Lalu Lintas Tol Trans Jawa Kembali Normal Dua Arah
Kakorpelantas Polri, Irjen Pol. Agus Suryonugroho, mengumumkan penghentian sistem one way nasional arus mudik pada pukul 13.22 WIB. Keputusan ini didasarkan pada hasil evaluasi kondisi arus mudik pada H-1 Lebaran yang terpantau landai dan terkendali.
“Atas seizin Bapak Kapolri untuk arus mudik atau one way nasional sementara kami nyatakan ditutup pada pukul 13.22 WIB,” ujar Irjen Agus dari command center Km 29 Tol Jakarta-Cikampek, Cikarang Utara. Ia menambahkan, evaluasi dilakukan bersama para pemangku kepentingan terkait.
Detail Pemberlakuan dan Penghentian Sistem One Way
Sistem one way nasional di Tol Trans Jawa sebelumnya diberlakukan mulai dari Km 70 Tol Jakarta-Cikampek hingga Km 414 Tol Kalikangkung.

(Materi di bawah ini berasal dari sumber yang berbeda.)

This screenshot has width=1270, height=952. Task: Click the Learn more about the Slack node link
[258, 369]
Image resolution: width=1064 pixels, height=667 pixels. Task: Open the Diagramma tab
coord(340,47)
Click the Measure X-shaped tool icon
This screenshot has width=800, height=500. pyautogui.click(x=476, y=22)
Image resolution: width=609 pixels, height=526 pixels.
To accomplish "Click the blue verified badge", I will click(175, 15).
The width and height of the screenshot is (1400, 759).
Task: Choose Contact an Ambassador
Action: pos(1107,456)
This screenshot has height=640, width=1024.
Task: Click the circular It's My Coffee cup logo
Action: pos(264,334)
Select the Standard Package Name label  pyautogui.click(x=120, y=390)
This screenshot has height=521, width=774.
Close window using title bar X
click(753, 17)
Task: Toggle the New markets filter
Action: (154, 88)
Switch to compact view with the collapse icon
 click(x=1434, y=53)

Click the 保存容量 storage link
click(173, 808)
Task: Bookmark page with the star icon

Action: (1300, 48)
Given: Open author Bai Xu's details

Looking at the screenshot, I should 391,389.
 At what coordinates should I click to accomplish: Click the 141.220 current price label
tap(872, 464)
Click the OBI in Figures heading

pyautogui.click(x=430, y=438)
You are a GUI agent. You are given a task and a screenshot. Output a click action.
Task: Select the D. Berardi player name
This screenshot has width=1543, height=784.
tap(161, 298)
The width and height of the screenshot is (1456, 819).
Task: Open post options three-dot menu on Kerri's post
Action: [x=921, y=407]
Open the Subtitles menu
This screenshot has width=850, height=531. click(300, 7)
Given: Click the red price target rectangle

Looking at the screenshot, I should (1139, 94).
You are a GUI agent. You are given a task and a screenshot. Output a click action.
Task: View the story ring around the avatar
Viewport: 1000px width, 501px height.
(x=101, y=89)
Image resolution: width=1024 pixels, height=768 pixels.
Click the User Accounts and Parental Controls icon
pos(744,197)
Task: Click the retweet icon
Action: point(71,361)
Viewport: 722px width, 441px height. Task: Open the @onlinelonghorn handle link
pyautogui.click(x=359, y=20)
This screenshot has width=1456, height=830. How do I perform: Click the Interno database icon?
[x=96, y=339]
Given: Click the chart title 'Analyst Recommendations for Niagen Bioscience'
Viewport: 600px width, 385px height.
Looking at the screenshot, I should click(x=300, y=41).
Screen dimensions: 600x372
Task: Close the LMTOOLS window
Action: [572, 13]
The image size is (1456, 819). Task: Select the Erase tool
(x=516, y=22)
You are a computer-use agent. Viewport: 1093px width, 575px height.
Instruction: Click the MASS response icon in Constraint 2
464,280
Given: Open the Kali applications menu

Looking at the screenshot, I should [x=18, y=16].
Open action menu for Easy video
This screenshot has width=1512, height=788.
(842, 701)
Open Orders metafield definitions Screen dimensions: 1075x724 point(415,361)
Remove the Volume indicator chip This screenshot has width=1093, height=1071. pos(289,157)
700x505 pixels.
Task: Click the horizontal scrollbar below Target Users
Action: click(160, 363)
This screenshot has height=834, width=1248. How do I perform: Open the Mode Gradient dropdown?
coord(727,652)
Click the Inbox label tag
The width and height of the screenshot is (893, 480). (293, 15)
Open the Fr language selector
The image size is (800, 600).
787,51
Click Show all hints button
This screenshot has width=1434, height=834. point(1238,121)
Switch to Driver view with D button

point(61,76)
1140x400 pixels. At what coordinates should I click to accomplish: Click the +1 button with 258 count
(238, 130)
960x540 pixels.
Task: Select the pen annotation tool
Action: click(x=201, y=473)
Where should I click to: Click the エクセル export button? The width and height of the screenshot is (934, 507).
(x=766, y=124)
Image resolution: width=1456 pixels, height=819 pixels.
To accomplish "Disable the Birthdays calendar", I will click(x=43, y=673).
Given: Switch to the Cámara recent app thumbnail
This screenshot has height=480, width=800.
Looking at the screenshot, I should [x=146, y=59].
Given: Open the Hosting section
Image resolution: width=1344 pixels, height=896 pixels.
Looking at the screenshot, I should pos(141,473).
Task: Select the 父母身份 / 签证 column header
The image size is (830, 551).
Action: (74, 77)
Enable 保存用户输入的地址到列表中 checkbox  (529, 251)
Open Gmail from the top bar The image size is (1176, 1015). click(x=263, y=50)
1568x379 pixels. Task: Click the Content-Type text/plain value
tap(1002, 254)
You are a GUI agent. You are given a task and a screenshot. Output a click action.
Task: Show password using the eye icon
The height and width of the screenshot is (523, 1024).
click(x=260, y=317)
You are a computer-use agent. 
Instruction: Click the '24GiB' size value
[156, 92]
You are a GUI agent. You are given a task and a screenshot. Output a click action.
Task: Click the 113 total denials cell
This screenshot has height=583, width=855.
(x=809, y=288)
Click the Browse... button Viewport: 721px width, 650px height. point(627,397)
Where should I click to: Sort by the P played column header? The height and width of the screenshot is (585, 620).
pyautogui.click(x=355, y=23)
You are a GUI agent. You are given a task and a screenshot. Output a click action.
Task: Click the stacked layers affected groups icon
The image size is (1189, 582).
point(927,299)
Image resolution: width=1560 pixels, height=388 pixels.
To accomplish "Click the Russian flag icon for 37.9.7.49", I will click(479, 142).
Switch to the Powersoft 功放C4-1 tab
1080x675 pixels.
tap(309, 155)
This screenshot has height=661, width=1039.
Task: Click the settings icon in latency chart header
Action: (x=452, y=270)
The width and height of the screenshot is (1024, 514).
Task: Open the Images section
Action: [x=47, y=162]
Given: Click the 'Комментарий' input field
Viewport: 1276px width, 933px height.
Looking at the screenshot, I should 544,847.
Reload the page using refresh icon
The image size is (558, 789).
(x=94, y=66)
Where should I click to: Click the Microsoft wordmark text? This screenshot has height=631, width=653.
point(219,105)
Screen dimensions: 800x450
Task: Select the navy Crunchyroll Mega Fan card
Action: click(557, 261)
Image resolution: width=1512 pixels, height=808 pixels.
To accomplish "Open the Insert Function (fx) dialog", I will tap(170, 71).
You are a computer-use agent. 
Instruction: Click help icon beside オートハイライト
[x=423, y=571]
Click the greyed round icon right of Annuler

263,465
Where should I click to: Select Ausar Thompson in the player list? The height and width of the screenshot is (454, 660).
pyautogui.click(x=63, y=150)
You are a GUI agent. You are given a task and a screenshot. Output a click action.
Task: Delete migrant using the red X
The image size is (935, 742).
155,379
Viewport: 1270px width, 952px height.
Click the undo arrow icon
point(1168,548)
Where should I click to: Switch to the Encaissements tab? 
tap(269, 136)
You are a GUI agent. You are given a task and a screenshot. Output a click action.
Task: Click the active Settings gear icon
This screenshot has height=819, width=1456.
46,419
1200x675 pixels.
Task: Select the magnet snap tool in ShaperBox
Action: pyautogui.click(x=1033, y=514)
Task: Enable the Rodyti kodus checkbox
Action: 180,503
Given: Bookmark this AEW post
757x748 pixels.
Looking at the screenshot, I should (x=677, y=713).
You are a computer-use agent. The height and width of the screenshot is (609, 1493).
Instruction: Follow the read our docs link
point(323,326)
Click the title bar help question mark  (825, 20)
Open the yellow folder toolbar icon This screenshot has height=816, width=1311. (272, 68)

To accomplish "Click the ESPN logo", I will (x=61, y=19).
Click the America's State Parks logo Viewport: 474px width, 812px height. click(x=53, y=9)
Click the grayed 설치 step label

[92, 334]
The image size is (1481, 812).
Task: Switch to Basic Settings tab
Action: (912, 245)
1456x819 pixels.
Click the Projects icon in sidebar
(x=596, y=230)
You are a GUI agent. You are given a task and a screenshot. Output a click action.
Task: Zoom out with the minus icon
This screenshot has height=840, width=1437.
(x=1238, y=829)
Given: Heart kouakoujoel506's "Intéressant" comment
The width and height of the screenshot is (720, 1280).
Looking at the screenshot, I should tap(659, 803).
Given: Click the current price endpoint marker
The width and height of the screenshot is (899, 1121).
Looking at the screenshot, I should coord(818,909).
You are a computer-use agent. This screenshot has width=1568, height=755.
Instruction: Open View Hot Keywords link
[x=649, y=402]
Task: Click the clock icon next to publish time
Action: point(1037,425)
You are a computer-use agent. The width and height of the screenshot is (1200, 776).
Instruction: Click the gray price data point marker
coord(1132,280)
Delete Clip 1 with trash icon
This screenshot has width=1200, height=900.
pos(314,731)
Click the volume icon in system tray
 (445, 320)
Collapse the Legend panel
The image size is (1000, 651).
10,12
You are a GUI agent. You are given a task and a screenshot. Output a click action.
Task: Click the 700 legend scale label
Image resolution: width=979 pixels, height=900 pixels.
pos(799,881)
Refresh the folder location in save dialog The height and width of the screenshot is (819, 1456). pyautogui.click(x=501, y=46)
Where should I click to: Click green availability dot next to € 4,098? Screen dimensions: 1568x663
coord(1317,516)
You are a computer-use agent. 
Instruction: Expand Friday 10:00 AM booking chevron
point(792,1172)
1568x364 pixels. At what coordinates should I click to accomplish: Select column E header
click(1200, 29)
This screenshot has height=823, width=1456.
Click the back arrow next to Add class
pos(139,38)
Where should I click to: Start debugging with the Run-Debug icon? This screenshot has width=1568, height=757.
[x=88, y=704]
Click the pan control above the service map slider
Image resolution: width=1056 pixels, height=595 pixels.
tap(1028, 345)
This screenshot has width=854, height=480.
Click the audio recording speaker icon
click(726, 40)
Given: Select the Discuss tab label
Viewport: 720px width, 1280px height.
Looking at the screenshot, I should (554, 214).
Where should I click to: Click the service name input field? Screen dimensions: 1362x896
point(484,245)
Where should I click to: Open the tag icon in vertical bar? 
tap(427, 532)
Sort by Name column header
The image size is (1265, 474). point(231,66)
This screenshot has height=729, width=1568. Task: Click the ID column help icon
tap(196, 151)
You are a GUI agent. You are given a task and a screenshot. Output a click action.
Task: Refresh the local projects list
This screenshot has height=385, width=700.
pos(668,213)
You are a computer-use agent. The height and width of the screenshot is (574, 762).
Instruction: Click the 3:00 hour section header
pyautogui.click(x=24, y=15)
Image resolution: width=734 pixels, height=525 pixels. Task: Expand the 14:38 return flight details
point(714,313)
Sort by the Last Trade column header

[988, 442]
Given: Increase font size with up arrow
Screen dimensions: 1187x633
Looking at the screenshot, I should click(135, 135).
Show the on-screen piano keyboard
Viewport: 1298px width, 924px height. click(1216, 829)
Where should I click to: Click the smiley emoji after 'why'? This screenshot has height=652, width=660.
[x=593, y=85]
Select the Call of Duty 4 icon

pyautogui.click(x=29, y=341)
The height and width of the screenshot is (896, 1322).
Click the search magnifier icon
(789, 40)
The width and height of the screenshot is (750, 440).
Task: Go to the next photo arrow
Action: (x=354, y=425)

Penerapan kebijakan ini dimulai pada Rabu, 18 Maret 2026, pukul 13.30 WIB, setelah seremoni flag off yang dipimpin oleh Menteri Perhubungan.
Namun, dengan dihentikannya sistem one way, arus lalu lintas di sepanjang Km 70 hingga Km 414 Tol Trans Jawa kini telah kembali beroperasi secara normal dua arah. Hal ini memastikan kelancaran perjalanan bagi para pemudik yang kembali ke kota asal atau memulai perjalanan mereka.